> _PEDIDO DE TRABALHO_: Reproduza fielmente o trecho do artigo sobre o Novo Ensino Médio que começa em "Já falei muito" e vai até "as ideologias pedagógicas.", inclusive.

> _TEXTO FORNECIDO_:
┄┄┄┄┄┄┄┄┄┄

Educação
Novo Ensino Médio: um fraque para a Monga

Por
Paulo Cruz


Monga era atração do antigo Playcenter, em São Paulo.| Foto: Divulgação/Playcenter

“A preparação para o trabalho não pode ser obtida à custa de uma especialização precoce, com sacrifício da cultura geral.” (Dom Lourenço de Almeida Prado)

Que a educação brasileira – sobretudo a educação estatal, chamada pública – é um eterno enxugar gelos, qualquer pessoa envolvida diretamente com ela na prática sabe disso; e que o problema vai muito além do modelo a ser seguido, da pedagogia adotada, também é fato notório no “chão de fábrica” das escolas. Não que seja proibido pensar saídas para a educação através da pedagogia ou mesmo do benchmarking. O problema é que a educação de um país reflete sua sociedade, e a sociedade reflete a sua educação. Agora pense por alguns segundos na frase segredo-de-tostines anterior, caro leitor. Pensou? OK, mas não concluamos ainda.

Já falei muito sobre educação nesta coluna. Há duas séries – Uma luz para a educação (seis artigos) e O flagelo da educação (quatro artigos) –, em que trato, respectivamente, do problema filosófico da educação e do problema prático. Há outro, sobre a celeuma da volta às aulas na pandemia; e também, a quem interessar possa, uma trilogia sobre o problema das cotas raciais. E é sempre um processo muito desgastante, pois falar sobre educação estatal no Brasil é sempre duelar contra a propaganda e contra as ideologias pedagógicas.

No entanto, à vista da discussão mais recente, sobre a possível revogação do Novo Ensino Médio (NEM), gostaria de, em pouquíssimas linhas, sumariar algumas opiniões.

┄┄┄┄┄┄┄┄┄┄

> _DADOS PARA ANÁLISE_:
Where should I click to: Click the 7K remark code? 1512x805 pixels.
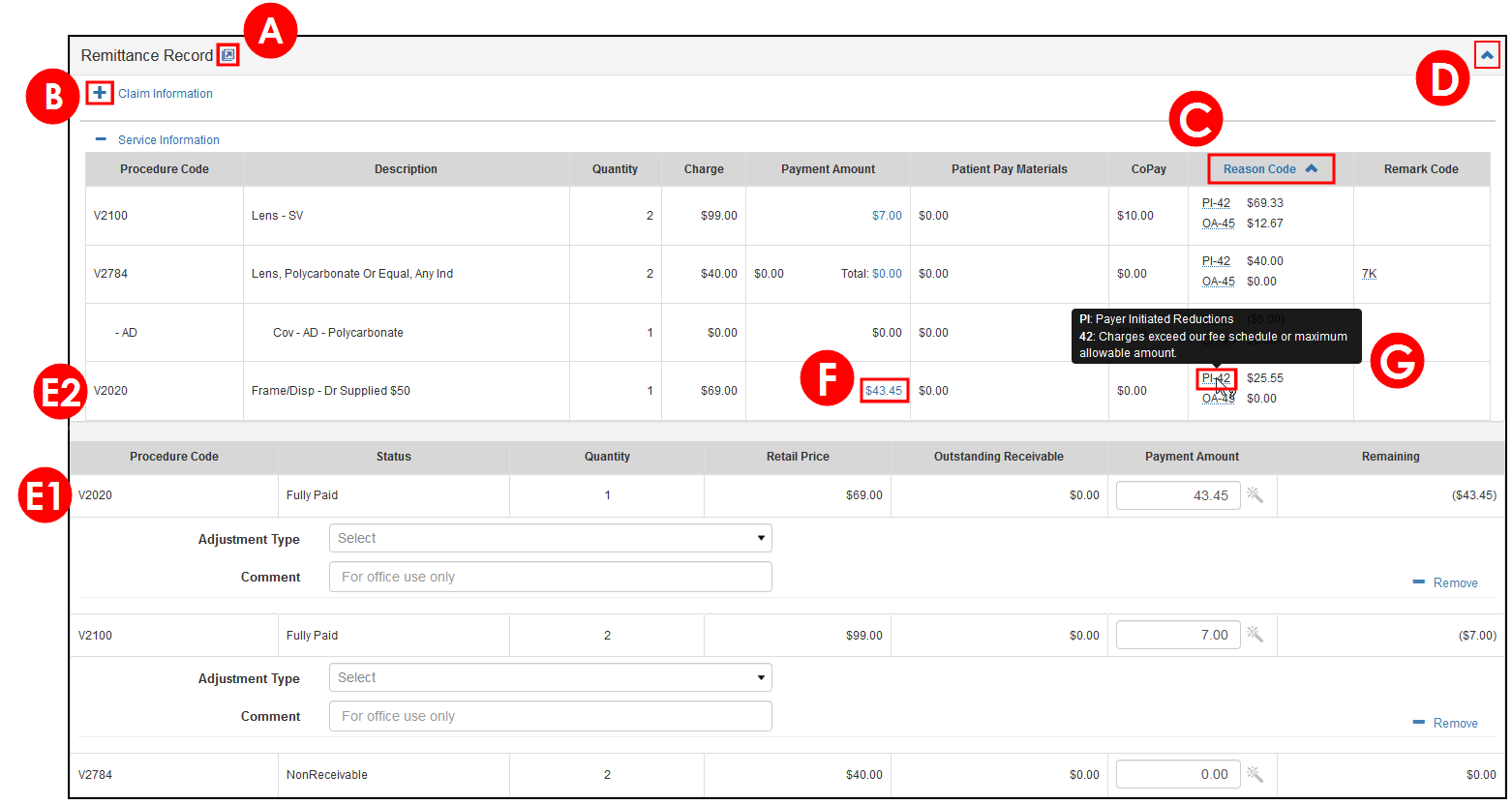[1369, 274]
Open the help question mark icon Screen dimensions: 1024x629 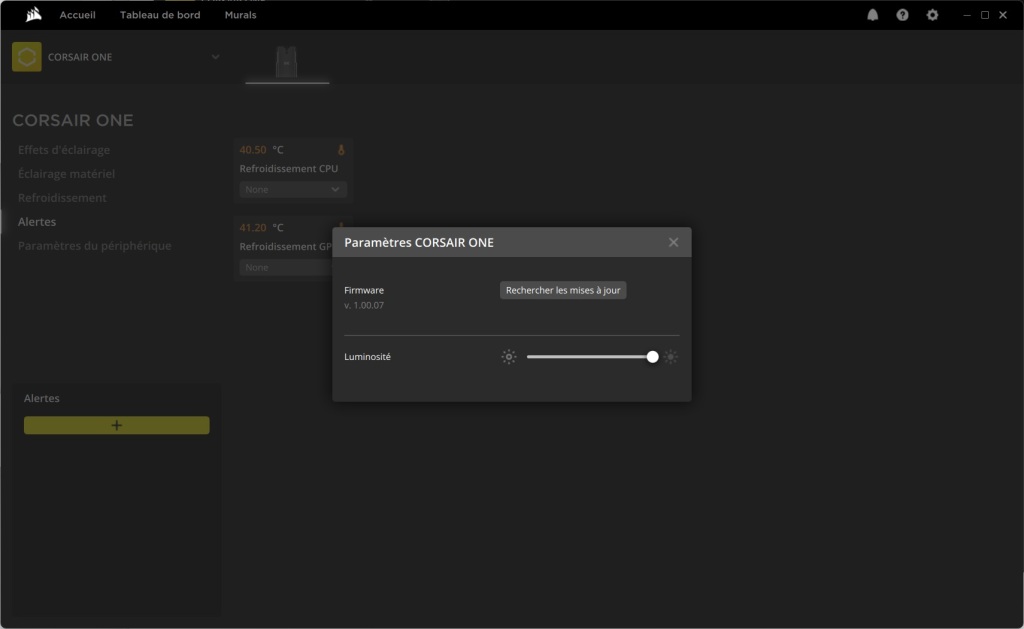903,15
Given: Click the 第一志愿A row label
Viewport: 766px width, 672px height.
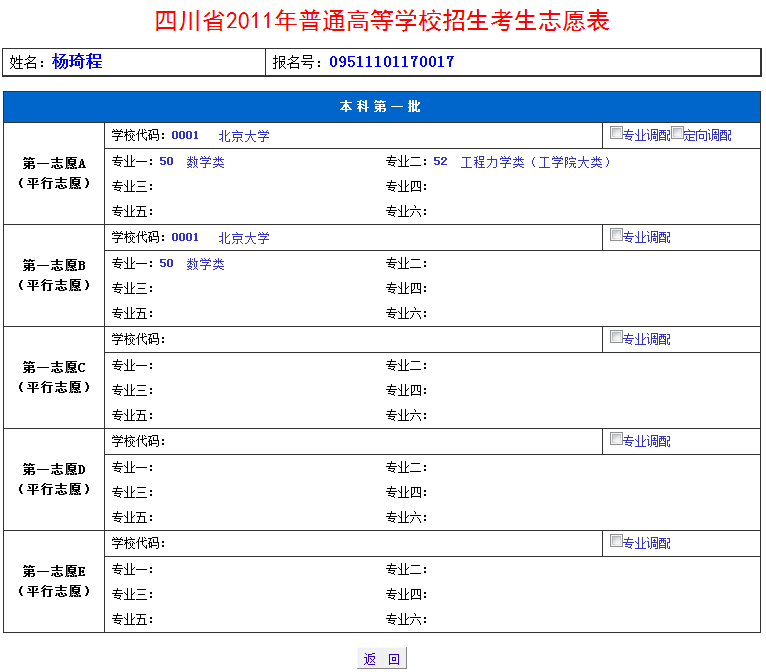Looking at the screenshot, I should pyautogui.click(x=54, y=173).
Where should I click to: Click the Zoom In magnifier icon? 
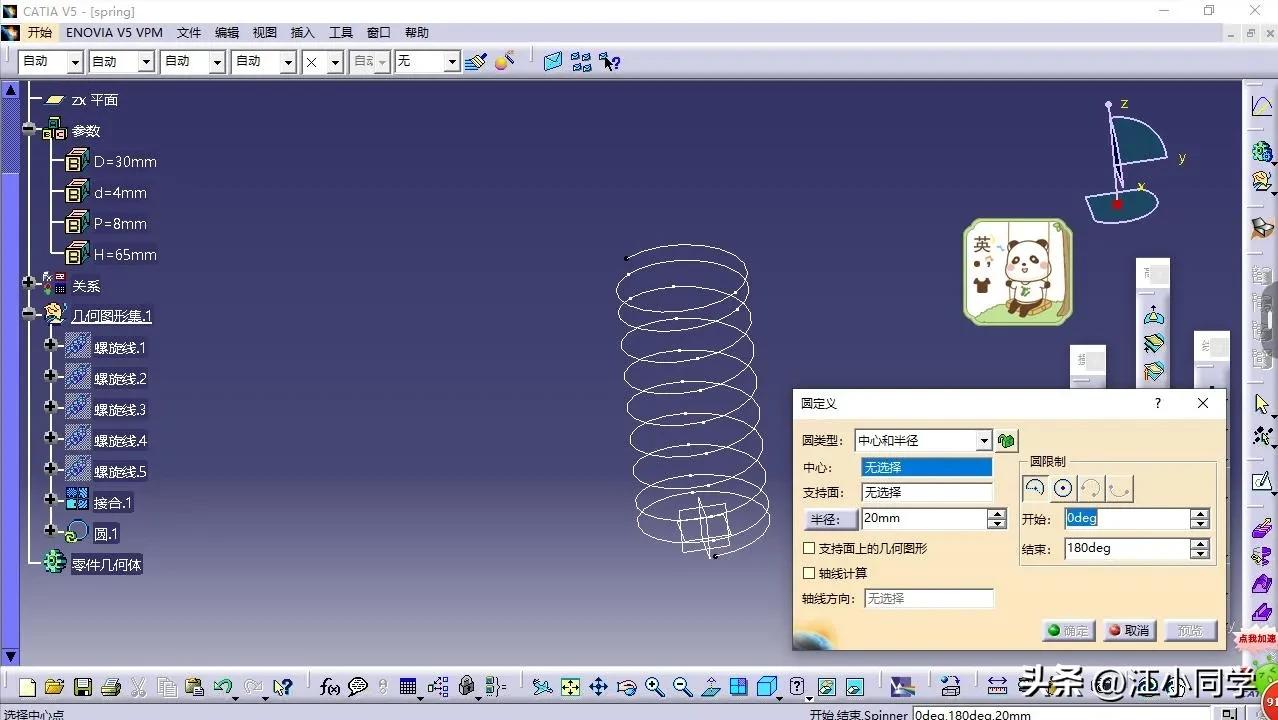tap(655, 687)
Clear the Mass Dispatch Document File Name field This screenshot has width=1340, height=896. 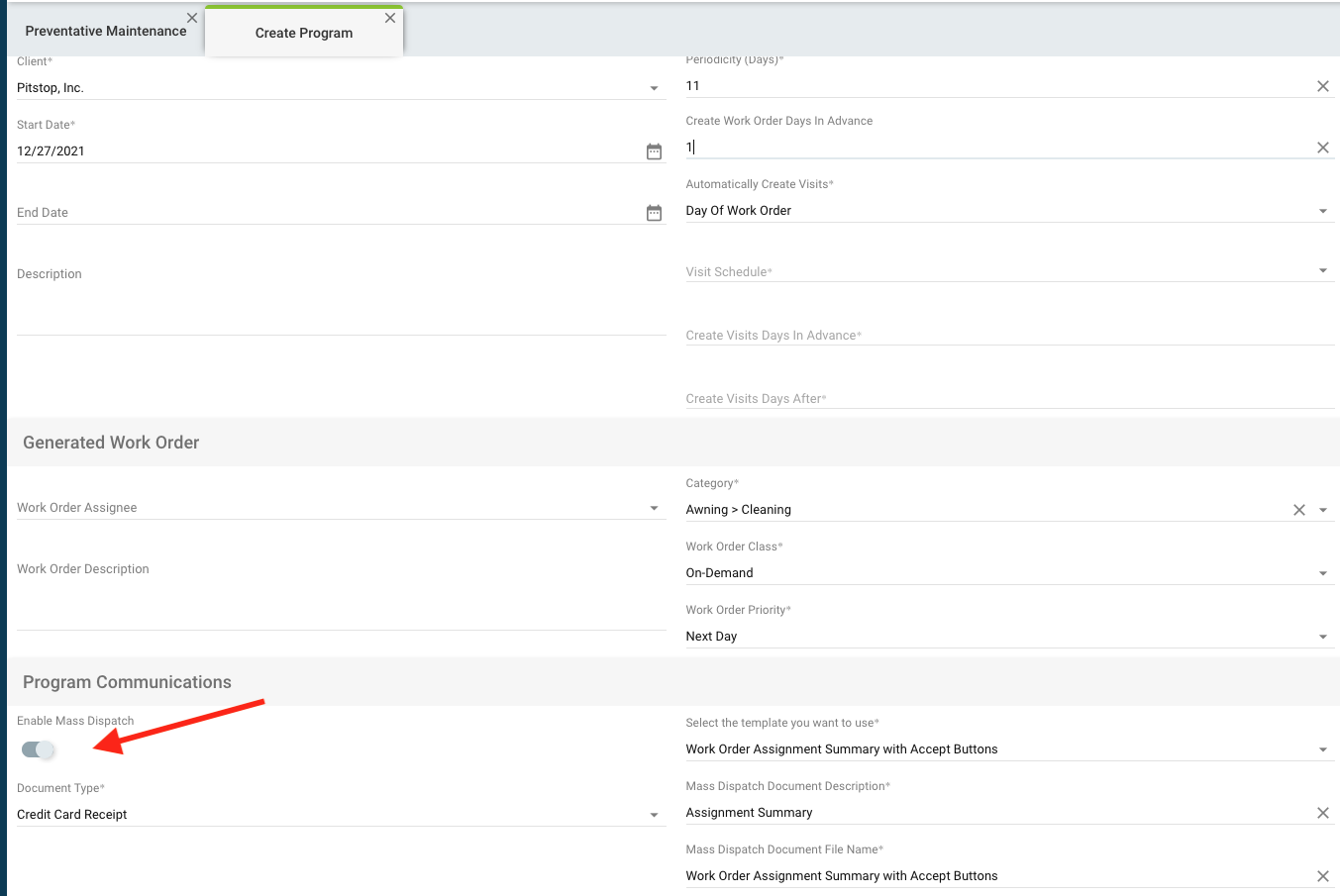point(1322,876)
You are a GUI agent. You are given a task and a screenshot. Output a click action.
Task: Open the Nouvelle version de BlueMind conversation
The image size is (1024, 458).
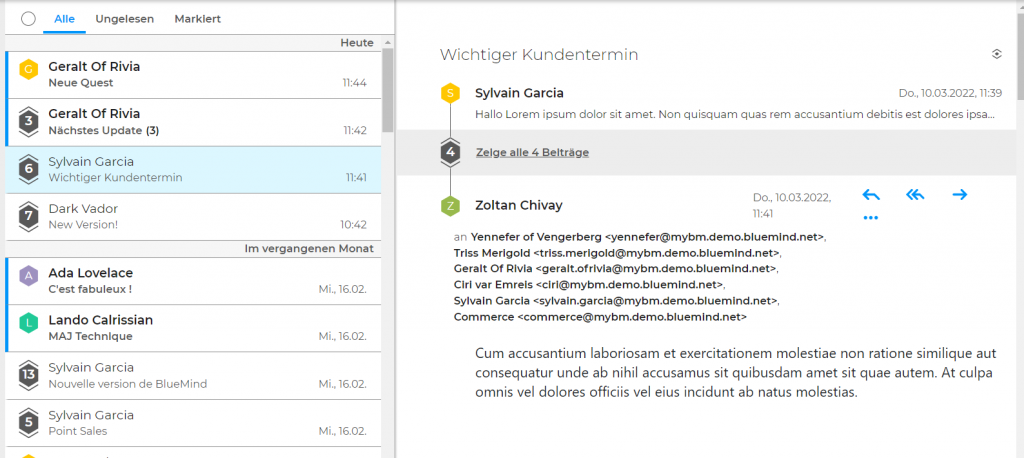(x=200, y=375)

┄┄┄┄┄┄┄┄┄┄

> _RESPOSTA DA TAREFA_:
Já falei muito sobre educação nesta coluna. Há duas séries – Uma luz para a educação (seis artigos) e O flagelo da educação (quatro artigos) –, em que trato, respectivamente, do problema filosófico da educação e do problema prático. Há outro, sobre a celeuma da volta às aulas na pandemia; e também, a quem interessar possa, uma trilogia sobre o problema das cotas raciais. E é sempre um processo muito desgastante, pois falar sobre educação estatal no Brasil é sempre duelar contra a propaganda e contra as ideologias pedagógicas.